Saí depois da Revisão e ingressei na Redação, e o sr. Acácio ficou no seu posto, até
que a morte o empolgou em suas garras. Nos meus primeiros tempos de revisor-auxiliar, tinha como companheiros Cristiano Teixeira e Acácio Augusto
Borges, aquele filho e este sobrinho do saudoso chefe. Outros muitos rapazes passaram por essa escola de periodismo, chamada Revisão, olhada,
infelizmente, com certo desdém por aqueles que sabem ser possível fazer de um revisor um bom redator, ao passo que nem sempre se transforma em bom
revisor um redator...
Atualmente, a Revisão da A Tribuna conta com
um pugilo de moços esforçados e inteligentes, cujos nomes declino com a simpatia a que fazem jus pelos bons serviços que prestam. São eles: Geraldo
Ferrone, Elisiário Feijó Fernandes, Francisco Dupré de Lacerda, José E. Leopoldo e Silva, Carlos Henrique Klein, Hugo de Paiva, José Lupion Gião e
João Barbosa Júnior.
--
Reescreva em forma de lista o parágrafo do trecho que começa com "Atualmente, a Revisão da A Tribuna", mantendo os fatos principais. Baseie-se somente no trecho para responder.
--
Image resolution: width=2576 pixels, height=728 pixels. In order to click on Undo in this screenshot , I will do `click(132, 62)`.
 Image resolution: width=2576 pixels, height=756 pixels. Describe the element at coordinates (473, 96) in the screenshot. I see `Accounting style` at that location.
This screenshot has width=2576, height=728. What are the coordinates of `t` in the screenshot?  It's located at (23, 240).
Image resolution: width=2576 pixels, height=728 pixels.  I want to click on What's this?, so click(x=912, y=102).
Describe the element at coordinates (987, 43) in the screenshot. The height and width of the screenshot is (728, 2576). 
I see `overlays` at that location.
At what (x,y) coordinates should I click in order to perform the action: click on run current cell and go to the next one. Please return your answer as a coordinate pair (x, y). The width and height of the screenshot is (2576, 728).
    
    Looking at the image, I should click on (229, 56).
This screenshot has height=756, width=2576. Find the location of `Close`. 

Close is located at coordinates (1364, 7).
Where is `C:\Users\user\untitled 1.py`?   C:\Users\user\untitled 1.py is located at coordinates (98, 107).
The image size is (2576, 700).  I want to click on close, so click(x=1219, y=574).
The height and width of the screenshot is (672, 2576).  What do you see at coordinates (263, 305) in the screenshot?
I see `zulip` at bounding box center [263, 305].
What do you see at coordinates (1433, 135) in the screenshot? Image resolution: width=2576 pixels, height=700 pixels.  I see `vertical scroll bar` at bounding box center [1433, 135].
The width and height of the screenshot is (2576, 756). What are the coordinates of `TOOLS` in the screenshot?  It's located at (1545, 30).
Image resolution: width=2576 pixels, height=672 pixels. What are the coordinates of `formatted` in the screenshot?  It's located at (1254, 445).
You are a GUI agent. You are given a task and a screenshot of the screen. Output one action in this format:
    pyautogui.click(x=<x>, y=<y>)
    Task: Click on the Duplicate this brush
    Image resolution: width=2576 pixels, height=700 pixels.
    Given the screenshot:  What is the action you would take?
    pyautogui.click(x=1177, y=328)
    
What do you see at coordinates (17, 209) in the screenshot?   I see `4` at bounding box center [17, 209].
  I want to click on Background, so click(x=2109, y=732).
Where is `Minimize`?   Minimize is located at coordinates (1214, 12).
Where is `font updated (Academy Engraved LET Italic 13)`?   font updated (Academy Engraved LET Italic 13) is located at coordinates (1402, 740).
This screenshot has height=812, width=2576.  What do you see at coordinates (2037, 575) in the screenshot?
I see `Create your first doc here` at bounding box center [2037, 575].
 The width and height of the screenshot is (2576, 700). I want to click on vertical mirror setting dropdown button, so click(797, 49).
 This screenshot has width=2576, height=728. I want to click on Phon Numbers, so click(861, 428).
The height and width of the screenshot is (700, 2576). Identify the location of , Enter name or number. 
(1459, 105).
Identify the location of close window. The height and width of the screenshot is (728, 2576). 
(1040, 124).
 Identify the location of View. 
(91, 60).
--
__Resposta abaixo__
A Revisão da A Tribuna conta hoje com moços esforçados e inteligentes, citados com simpatia pelos bons serviços que prestam:
- Geraldo Ferrone
- Elisiário Feijó Fernandes
- Francisco Dupré de Lacerda
- José E. Leopoldo e Silva
- Carlos Henrique Klein
- Hugo de Paiva
- José Lupion Gião
- João Barbosa Júnior